Меня прям как под дых ударили.
— А, — говорю, — понятно! Джек же быдло. Только и может, что матюгаться да цепью махать. Когда на некоторых наезжают, когда проблемы, Джек в самый раз. А как устаканится все, так Джеком подтереться можно. Знакомая, знаешь, такая песенка.
Томас пытался меня остановить, шлепал чего-то губами, но я не слушал его. Отпихнул в сторону, послал по адресу и ушел. Вообще ушел, только рюкзак из класса забрал. Раз я физру прогуливаю, то и все остальное могу прогулять — семь бед, один ответ. А шины этому оленю завтра по почте придут. Пусть ими подавится.
Вечером после ужина я сидел у себя в комнате и пялился в экран, на котором светился белизной чистый документ Ворд. Вообще-то это я типа писал сочинение по датскому. Уже почти час. Со скрытой странички звучал Людовико Эйнауди. Мне удалось, порывшись на ютубе, выяснить, что именно его "Примаверу" играла Лэрке в тот день, когда у меня в голове сложился стих. Вот только теперь ничего не складывалось. Ни единой строчки.
Внизу раздался звонок. Я решил, что это к Себастиану кто-то. Может, сосед или запоздалая почта. Но через несколько минут в дверь поскреблись.
— Жень, к тебе там мальчик. Говорит, из вашего класса.

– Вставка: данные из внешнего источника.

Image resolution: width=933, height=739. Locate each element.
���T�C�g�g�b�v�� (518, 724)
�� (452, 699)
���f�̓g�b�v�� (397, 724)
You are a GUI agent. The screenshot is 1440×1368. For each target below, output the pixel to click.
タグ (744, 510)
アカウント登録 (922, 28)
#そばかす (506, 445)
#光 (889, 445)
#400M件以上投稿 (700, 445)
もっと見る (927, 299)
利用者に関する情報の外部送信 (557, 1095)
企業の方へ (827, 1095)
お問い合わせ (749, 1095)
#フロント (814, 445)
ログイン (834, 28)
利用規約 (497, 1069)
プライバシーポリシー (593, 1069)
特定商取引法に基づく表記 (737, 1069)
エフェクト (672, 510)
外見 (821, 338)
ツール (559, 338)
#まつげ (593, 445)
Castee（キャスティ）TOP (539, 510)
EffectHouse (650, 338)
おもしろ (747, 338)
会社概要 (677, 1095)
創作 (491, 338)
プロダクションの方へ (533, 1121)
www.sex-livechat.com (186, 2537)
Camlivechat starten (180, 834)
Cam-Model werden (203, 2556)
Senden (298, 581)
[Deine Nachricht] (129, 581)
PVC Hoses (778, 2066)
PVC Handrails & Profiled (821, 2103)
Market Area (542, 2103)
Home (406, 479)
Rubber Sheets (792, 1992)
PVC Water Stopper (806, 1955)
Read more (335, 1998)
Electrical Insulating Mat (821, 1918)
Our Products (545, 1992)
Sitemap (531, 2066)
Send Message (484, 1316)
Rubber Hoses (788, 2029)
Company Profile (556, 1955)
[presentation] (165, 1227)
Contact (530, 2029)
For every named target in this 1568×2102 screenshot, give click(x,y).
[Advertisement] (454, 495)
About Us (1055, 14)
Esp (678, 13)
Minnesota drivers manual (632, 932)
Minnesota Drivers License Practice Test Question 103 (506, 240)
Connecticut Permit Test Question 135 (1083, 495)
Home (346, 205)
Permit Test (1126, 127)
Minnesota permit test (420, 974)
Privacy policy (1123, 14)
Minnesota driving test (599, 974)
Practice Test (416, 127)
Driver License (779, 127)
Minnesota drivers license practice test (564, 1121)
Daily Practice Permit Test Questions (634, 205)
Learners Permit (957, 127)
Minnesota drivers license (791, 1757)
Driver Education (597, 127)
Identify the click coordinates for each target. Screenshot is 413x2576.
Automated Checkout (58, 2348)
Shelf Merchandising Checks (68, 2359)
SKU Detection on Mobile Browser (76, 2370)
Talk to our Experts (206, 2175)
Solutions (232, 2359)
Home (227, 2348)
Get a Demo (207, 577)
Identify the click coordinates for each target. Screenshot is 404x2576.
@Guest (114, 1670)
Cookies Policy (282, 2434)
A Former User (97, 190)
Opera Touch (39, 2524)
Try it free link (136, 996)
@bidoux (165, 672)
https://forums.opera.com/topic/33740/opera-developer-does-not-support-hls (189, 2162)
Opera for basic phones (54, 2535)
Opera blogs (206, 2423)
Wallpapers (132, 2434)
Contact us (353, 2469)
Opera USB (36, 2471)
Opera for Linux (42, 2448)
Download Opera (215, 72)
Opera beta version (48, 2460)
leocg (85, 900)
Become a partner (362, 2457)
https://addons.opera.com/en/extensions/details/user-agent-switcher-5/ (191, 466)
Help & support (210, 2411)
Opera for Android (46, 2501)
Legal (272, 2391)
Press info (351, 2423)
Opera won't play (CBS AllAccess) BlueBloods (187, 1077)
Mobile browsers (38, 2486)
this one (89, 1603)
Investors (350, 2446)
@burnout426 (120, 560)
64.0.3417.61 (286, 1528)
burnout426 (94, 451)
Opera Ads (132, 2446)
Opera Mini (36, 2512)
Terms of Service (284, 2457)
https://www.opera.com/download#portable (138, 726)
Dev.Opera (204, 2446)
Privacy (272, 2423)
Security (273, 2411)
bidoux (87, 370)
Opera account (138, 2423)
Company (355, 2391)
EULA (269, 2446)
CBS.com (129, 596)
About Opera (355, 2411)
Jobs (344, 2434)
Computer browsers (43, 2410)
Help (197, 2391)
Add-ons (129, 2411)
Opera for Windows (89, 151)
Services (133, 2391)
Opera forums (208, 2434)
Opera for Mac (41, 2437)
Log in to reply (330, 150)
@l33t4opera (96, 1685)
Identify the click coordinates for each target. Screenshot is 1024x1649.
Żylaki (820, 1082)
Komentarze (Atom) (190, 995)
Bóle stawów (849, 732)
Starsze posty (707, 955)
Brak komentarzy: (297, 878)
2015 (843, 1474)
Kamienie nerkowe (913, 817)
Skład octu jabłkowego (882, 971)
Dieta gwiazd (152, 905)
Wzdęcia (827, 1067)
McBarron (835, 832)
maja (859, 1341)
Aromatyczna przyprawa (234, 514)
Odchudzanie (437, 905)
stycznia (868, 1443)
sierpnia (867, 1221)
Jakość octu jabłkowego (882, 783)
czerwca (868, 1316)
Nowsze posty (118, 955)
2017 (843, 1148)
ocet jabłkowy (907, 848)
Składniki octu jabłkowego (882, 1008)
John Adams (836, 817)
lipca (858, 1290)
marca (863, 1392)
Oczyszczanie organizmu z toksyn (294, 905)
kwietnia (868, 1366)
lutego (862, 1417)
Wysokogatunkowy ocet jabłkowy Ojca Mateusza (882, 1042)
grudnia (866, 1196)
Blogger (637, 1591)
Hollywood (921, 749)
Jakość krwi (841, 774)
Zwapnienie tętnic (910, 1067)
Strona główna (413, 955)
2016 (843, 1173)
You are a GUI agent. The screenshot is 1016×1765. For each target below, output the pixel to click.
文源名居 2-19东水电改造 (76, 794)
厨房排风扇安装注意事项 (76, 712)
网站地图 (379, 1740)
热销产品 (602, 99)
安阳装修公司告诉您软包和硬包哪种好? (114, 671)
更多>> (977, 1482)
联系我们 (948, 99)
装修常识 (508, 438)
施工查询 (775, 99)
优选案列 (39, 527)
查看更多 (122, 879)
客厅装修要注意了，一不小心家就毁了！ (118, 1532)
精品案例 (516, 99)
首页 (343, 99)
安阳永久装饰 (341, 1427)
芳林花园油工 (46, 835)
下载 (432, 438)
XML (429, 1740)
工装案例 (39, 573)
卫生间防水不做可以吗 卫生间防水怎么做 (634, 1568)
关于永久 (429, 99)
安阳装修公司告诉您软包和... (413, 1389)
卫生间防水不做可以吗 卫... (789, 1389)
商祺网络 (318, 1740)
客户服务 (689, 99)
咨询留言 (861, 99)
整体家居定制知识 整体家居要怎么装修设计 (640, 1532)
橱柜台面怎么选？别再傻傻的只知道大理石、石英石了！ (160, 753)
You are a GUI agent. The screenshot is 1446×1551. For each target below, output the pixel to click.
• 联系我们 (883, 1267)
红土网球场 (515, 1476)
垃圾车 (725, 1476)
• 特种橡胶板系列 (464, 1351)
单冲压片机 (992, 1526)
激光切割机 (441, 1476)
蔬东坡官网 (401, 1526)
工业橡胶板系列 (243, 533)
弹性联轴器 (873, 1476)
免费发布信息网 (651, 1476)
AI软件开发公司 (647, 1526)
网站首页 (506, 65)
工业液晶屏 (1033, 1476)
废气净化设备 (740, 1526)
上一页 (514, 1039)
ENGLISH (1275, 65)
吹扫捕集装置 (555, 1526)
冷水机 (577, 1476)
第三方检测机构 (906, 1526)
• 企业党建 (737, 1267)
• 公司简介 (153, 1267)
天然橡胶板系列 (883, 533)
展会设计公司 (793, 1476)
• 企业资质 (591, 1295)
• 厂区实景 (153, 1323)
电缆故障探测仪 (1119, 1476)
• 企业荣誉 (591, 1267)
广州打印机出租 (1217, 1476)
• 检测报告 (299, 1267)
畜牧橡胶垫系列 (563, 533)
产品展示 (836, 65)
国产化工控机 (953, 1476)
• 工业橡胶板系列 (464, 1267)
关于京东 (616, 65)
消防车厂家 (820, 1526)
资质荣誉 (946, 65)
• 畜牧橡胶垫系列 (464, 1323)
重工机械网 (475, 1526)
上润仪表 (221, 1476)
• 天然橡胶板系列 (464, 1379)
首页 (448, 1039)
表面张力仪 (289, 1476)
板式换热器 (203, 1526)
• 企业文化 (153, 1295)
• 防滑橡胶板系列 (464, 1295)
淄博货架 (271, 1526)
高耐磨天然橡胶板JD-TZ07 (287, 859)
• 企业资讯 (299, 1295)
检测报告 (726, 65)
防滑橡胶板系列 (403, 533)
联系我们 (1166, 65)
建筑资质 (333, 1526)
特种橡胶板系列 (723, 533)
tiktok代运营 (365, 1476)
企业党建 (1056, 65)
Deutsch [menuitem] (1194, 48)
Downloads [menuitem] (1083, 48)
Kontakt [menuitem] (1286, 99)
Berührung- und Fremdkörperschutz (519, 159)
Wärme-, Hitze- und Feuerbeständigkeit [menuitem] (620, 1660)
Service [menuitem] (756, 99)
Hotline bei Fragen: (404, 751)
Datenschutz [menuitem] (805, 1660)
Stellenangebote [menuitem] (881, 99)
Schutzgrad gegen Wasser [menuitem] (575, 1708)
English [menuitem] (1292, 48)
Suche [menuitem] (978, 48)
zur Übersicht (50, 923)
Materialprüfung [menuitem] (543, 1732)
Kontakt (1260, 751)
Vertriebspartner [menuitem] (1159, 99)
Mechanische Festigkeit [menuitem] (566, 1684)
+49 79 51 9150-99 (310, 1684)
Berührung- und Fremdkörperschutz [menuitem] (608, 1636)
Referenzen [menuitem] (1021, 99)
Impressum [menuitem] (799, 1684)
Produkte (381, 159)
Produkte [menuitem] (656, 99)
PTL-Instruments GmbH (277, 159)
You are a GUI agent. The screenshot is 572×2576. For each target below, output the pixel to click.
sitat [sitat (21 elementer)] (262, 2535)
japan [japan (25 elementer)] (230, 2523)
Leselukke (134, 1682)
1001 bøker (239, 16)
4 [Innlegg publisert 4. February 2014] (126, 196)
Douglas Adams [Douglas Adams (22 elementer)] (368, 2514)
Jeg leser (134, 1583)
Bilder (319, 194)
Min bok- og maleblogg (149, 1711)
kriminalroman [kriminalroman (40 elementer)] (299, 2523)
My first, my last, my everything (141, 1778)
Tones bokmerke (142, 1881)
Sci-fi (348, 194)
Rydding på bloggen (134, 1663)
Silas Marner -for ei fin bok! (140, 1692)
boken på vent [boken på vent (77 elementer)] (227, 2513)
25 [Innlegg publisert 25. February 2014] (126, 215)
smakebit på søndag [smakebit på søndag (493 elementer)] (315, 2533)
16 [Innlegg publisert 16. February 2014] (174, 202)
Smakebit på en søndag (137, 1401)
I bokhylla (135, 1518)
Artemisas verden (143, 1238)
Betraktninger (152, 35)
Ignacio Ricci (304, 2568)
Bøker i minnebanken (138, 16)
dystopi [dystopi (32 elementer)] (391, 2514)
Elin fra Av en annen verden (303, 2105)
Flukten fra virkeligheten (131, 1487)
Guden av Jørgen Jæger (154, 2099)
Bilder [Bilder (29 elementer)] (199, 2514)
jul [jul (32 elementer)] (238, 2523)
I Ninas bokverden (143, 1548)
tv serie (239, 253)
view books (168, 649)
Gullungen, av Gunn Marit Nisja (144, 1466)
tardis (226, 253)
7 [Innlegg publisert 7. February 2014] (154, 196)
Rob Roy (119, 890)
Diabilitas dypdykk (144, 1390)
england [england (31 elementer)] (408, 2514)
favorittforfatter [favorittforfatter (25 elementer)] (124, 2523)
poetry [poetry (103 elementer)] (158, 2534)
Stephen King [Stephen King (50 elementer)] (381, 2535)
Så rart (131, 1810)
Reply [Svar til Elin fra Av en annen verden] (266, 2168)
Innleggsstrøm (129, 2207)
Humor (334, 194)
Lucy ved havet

Какого?… Ко мне никто тут еще не приходил. Да и не звал я никого.
Выключил музыку, вылез из-за стола и потопал за матерью вниз по лестнице. Смотрю — в гостиной Томас. Присел на краешек белого дивана, едва дышит.
— Ты чего тут делаешь? — говорю.
Тут ма на меня напустилась — по-русски и чуть не с кулаками:
— Женька, совсем озверел? Ты что на человека кидаешься? Поздоровайся, кофе ему предложи, или что он там пьет. Будь человеком!
Блин, и она туда же!
Томас от ее темперамента совсем в комок сжался и стал похож на дохлого паука — одни коленки торчат.
— Привет! — я плюхнулся на диван рядом с Паровозиком и понизил голос. — Чего приперся, спрашиваю?
— Я… — бедняга обрел дыхание и судорожно вцепился в белую кожу. — Поговорить.
— Говори! — я плеснул в принесенную матерью чашку кофе и сунул ему в руки.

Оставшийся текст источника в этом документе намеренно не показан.